AG Wissenserwerb mit Cybermedia

Cybermedien sind Medien, die Inhalte in Form von grafisch-dreidimensional gestalteten Szenen vermitteln. Diese haben in den letzten Jahren im Bildungsbereich zunehmend an Bedeutung gewonnen. Beispiele sind virtuelle Realitäten (VR), augmented reality (AR), Computerspiele oder interaktive Videos. Ihnen ist gemeinsam, dass sie wirklichkeitsnahe, erlebnisorientierte Wahrnehmungs- und Erfahrungsmöglichkeiten bieten. Solche Medien kommen beispielsweise an Schulen zum Einsatz, im Geschichts-, Geographie- oder Biologieunterricht. Auch viele Formen des informellen, nicht institutionalisierten Lernens machen sich die Eigenschaften von Cybermedien zu Nutze: Wissenschaftssendungen, Dokumentationen im Fernsehen, Ausstellungen oder Museen. Trotz ihres hohen Realismus-Grades bieten solche Medien instruktionale Möglichkeiten, die über eine Simulation der Wirklichkeit weit hinausgehen. Die zentrale Herausforderung bei der Gestaltung von Cybermedien ist, diese Möglichkeiten so einzusetzen, dass die Lernenden zu einer reflektierten und elaborierten Auseinandersetzung mit den Inhalten angeregt werden und dadurch der Wissenserwerb verbessert wird.

Die Arbeitsgruppe gliedert sich in drei Forschungslinien:

Erfahrungsoptimierung durch Cybermedien

Im Alltag sind wir von dynamischem Geschehen umgeben, sei es im Straßenverkehr oder bei Sportereignissen. Dies spiegelt sich auch in audiovisuellen Medien (z.B. im Fernsehen oder im Internet) wider. Im Gegensatz zum realen Leben sind dynamische Szenen in Medien aufbereitet, etwa durch die Wahl des Blickpunktes oder durch Zeitlupe- oder Zeitrafferaufnahmen. Digitale Formen ermöglichen zudem die interaktive Steuerung des visuellen Angebots. Wir stellen uns in dieser Forschungslinie die Frage, inwieweit diese Darstellungsformen kognitive Mechanismen wie die Steuerung der Aufmerksamkeit, das visuelle Wiedererkennen oder den Wissenserwerb unterstützen können.
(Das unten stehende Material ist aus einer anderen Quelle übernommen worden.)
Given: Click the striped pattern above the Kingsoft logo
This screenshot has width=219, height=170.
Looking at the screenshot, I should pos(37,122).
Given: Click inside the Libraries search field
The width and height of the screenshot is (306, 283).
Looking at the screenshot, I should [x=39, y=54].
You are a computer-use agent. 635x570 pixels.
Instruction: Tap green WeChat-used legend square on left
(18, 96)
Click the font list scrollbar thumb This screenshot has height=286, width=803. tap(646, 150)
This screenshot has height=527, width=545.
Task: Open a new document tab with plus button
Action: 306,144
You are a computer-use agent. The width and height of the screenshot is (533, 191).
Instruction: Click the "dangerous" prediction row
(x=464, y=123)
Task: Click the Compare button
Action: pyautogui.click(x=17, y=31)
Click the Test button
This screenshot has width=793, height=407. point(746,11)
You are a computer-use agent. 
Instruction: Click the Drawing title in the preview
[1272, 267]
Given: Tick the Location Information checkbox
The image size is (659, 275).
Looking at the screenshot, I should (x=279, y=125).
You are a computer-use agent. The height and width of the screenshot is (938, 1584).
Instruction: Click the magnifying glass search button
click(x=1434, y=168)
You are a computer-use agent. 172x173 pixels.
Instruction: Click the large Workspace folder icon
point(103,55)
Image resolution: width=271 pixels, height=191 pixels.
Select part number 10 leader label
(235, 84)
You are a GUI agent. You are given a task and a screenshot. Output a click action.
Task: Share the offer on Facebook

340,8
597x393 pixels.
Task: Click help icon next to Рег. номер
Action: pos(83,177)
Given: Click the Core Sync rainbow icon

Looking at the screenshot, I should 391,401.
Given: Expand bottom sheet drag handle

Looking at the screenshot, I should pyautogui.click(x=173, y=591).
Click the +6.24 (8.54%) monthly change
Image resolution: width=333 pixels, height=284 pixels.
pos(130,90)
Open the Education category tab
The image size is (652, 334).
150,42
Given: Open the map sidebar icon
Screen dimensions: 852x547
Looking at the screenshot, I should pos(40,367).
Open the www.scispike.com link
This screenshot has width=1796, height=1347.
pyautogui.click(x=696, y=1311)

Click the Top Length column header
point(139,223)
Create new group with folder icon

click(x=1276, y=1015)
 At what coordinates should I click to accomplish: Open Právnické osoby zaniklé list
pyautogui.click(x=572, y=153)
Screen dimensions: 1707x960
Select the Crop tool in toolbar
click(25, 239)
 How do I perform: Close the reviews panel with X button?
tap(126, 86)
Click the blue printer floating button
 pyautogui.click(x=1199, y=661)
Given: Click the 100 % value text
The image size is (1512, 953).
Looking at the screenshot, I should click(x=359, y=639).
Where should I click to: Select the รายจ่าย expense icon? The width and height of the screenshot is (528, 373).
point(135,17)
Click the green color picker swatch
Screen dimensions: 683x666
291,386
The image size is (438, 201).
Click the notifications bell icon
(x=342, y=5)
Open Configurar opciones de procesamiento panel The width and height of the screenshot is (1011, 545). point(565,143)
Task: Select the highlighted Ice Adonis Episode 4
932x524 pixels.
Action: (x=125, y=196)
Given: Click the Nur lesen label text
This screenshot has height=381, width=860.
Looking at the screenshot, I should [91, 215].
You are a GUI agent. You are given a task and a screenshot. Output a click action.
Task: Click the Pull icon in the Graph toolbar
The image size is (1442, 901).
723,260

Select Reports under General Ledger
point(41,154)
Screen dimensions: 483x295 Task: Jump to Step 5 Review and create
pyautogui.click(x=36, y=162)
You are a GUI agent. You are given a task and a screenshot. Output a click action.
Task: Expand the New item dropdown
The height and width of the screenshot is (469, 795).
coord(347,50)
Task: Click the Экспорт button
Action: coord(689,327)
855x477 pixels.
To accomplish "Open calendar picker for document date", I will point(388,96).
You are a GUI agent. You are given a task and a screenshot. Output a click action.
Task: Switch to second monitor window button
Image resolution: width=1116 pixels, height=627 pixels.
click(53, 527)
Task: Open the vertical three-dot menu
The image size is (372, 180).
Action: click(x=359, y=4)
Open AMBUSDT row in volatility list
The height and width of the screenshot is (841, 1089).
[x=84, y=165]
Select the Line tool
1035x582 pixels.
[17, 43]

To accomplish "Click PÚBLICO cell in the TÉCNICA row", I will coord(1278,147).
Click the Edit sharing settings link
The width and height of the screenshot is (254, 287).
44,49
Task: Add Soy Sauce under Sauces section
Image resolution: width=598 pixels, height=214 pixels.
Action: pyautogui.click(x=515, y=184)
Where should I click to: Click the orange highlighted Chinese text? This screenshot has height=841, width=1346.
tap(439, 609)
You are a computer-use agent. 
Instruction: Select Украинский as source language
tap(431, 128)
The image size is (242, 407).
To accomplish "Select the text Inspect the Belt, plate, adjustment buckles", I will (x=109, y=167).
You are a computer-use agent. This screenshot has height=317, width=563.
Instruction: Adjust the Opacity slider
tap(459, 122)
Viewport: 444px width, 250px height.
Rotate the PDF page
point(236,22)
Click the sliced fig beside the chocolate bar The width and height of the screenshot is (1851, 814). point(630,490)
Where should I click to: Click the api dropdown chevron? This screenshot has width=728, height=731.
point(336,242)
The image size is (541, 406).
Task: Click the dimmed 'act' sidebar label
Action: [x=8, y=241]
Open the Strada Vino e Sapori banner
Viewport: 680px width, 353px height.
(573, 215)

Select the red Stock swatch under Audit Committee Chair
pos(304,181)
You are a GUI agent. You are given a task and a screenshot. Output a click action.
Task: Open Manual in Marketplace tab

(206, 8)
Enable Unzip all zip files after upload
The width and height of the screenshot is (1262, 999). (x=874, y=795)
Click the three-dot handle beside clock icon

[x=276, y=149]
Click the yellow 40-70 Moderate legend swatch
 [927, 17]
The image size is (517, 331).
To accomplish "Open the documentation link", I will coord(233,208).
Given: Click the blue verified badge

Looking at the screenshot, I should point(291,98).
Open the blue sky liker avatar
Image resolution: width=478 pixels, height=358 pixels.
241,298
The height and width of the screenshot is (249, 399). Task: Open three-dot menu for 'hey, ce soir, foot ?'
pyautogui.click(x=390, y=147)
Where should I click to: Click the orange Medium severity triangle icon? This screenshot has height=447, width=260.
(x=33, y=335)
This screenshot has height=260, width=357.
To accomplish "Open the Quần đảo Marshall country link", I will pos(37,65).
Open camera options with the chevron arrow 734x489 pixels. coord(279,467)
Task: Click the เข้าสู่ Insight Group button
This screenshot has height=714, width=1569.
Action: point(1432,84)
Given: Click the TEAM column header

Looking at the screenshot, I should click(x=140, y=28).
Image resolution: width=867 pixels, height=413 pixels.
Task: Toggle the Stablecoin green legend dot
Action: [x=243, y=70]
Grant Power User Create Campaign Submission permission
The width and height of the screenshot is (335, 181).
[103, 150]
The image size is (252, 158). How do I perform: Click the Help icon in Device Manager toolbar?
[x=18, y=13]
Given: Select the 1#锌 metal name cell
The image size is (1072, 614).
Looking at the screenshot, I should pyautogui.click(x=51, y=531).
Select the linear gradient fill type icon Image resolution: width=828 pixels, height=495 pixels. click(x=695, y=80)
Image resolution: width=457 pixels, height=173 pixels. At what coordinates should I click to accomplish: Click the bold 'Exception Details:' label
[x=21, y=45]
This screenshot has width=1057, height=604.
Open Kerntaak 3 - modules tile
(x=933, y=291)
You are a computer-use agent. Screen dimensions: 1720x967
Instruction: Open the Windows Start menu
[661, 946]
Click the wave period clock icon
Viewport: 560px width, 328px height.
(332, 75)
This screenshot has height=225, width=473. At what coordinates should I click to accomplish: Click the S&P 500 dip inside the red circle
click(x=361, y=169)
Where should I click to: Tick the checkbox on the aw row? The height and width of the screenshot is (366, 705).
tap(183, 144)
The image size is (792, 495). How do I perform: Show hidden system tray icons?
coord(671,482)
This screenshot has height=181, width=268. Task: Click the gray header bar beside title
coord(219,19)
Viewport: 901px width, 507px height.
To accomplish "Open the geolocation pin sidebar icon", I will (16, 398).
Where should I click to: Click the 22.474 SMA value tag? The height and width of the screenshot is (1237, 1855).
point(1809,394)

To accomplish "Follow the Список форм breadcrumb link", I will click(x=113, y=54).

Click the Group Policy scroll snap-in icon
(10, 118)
Edutainment: Unterhalten und Verstehen

Unter dem Begriff Edutainment wird die Verknüpfung von Lerninhalten mit Unterhaltungselementen zu hybriden Formaten verstanden, beispielsweise in Form von Schauspielszenen in historischen Fernsehdokumentationen oder lernorientierten Computerspielen. Aus psychologischer Sicht stellt sich die Frage, ob es sich bei Unterhaltung und Wissenserwerb um miteinander vereinbare oder sich ausschließende Vorgänge handelt. Die in dieser Forschungslinie angesiedelten Projekte untersuchen die beteiligten kognitiven Verarbeitungsprozesse und das subjektive Erleben von Edutainment-Formaten in ihren Konsequenzen für Lernen und Wissenserwerb.

Authentizität: Cybermedien als Wirklichkeitsersatz und –ergänzung

Informelle Lernkontexte, beispielsweise Museen, kombinieren oft reale Orte und Gegenstände mit digitalen Darstellungen. Dabei stellt sich die Frage, in welcher Weise Reales und Virtuelles aufeinander bezogen werden kann, damit eine kohärente Information entsteht. Komplementär dazu wird aber auch die Differenz zwischen Wirklichkeit und Medien thematisiert, indem in einer Experimentalserie psychologische Unterschiede zwischen Originalobjekten und ihren medialen Reproduktionen analysiert werden.